The lower “occlusal” third contains the dental arches, palatal platform, and the bases of the seven buttresses as they begin their ascent to the upper face and cranium, and thus the dentition and upper digestive tract involved in mastication, swallowing, and speech ( Fig. 3.6A ).

The upper third of the craniofacial skeleton, composing the anterior and middle cranial vault, includes the roof of the orbit and affords protection and support for the brain and the cranial nerves as they make their outward egress to supply the bone and soft-tissue mask ( Fig. 3.6B ).

The middle third of the craniofacial skeleton contains a majority of the orbital frame, the walls and floor of the orbit, and the upper face, supporting and protecting the nasal conduits, sinuses, and orbital contents. Injury to the upper third is characterized by fractures that separate the face from the cranium; the level III Le Fort fault passes through the temporozygomatic and sphenozygomatic sutures, the frontomaxillary and nasofrontal sutures, the ethmoid and sphenoid sinuses, and the orbits.28 32

Fig. 3.6 (A–C)

Accurate repair of the fractured craniofacial skeleton is based on relating the palatal platform, alveolus, and lower maxilla to the mandible. The lower “occlusal” third of the face is thus the first to be restored. The repair next reestablishes the frontal sinus and frontal boss; by doing so, the anterior cranial vault is restored and isolation of the dura and cranial content assured.
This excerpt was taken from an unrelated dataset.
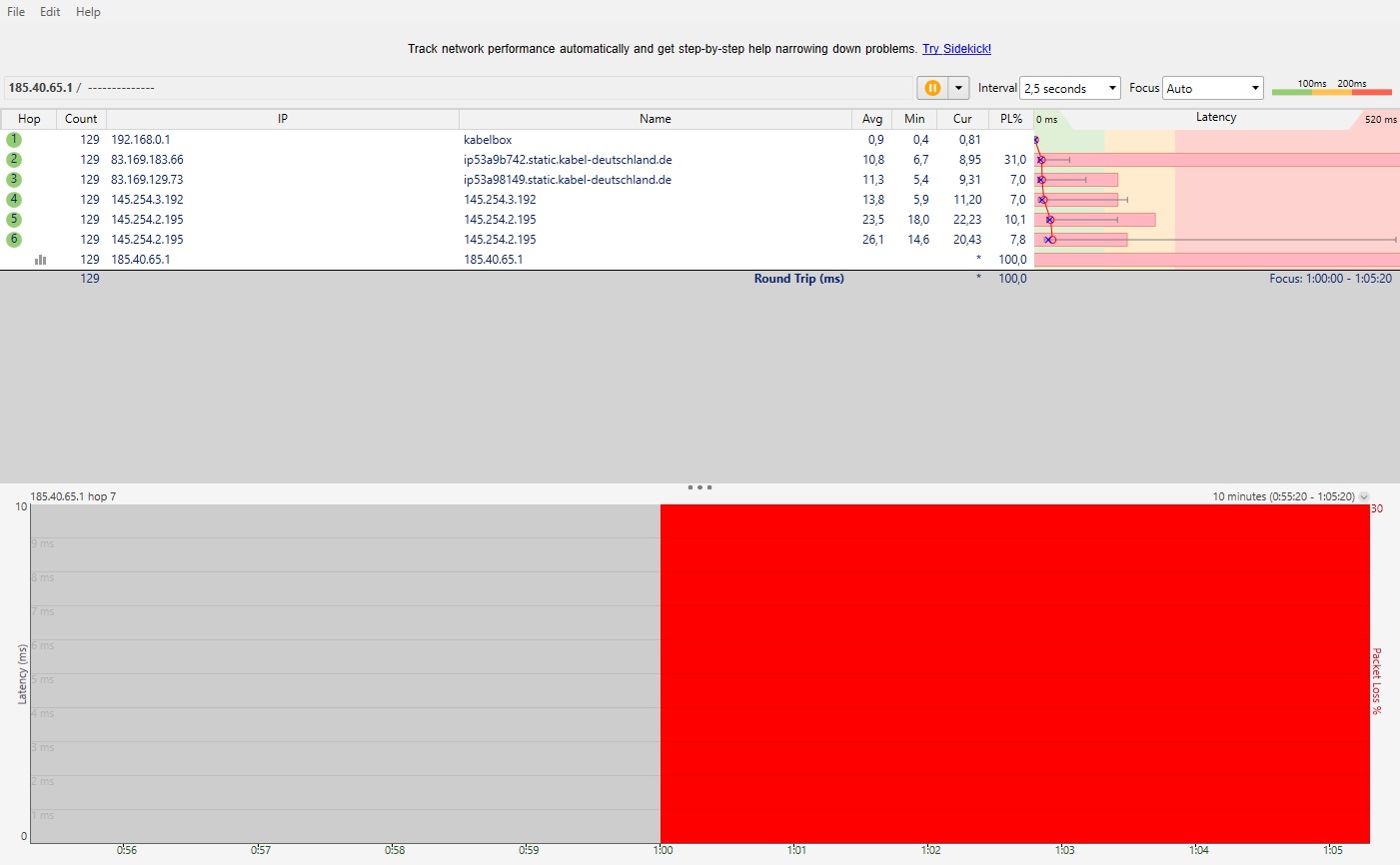The image size is (1400, 865).
Task: Open the Focus Auto dropdown
Action: coord(1213,88)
Third and finally, the relationships of the central and lateral upper face to the cranial vault and cranial base are reestablished, the orbital frames are reassembled, and the orbits are returned to appropriate volume. The inferior and superior maxillary zones of the craniofacial skeleton may then appropriately relate to each other11 , 31 , 32 (see Chapter 9) ( Fig. 3.6C ).
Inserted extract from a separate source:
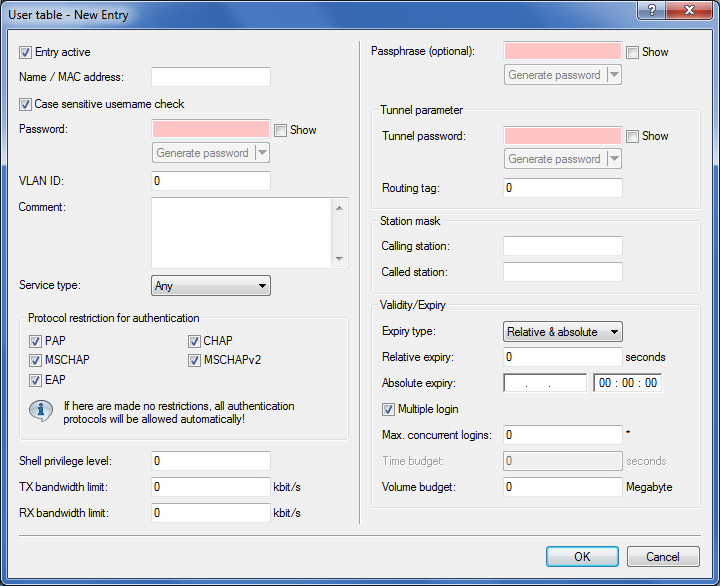Uncheck the Entry active checkbox
This screenshot has width=720, height=586.
(x=26, y=51)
Clinical Assessment and Indications for Repair

Clinical Presentation

Immediate resuscitation and rapid retrieval of the injured dramatically improved after the early efforts of French Empire surgeon Dominique-Jean Barron Larrey and notably World War I veteran Antoine De Page.6 Certainly, the speed with which the injured are today whisked from the scene of injury to centers of advanced care is remarkable. Improved airway and anesthesia skills, the transient use of potent antibiotics, and rigid stabilization of comminuted bone have resulted in better outcomes.

These improvements have been reached despite a concomitant increase in the velocity of vehicles and missiles. Vehicular speeds exceeding 70 miles per hour are not uncommon. Also, rifle bullets traveling at 2500 feet per second have been supplanted by improvised explosive devices, delivering payloads at 25,000 feet per second, creating profound disruption of soft tissue and comminution of bone ( Fig. 3.7 ).

Fig. 3.7

Sophistication in airway control and more logical strategies of fluid resuscitation and the development of trauma scores (see Chapter 6) warrant improved survival. Early intervention in cases of airway obstruction is now commonplace, beginning at the scene of injury. The development of sophisticated evacuation systems has made delivering quick-response teams by air or by surface to intervene at the scene of injury available. Airway management and protection of the spine have reached new levels of competence.

Greater emphasis has been placed today on early control of hemorrhage, attention to base deficit (acidosis), and the avoidance of persistent tissue hypoperfusion. Improved surface oxygen-monitoring technology and the infusion of thawed fresh-frozen plasma in lieu of packed red blood cells are now considered the more viable options in so-called damage-control resuscitation.32 44

Indiscriminate crystalloid fluid infusion, once dogma, has been discouraged since the millennium41 , 42 because of its harmful side effects, including induced hemodilution, hypothermia, coagulopathy, and postoperative immuno-logical suppression.41 The renewed, preferred use of blood products, notably fresh-frozen plasma in lieu of crystalloid, followed meta-analysis of data from several institutions.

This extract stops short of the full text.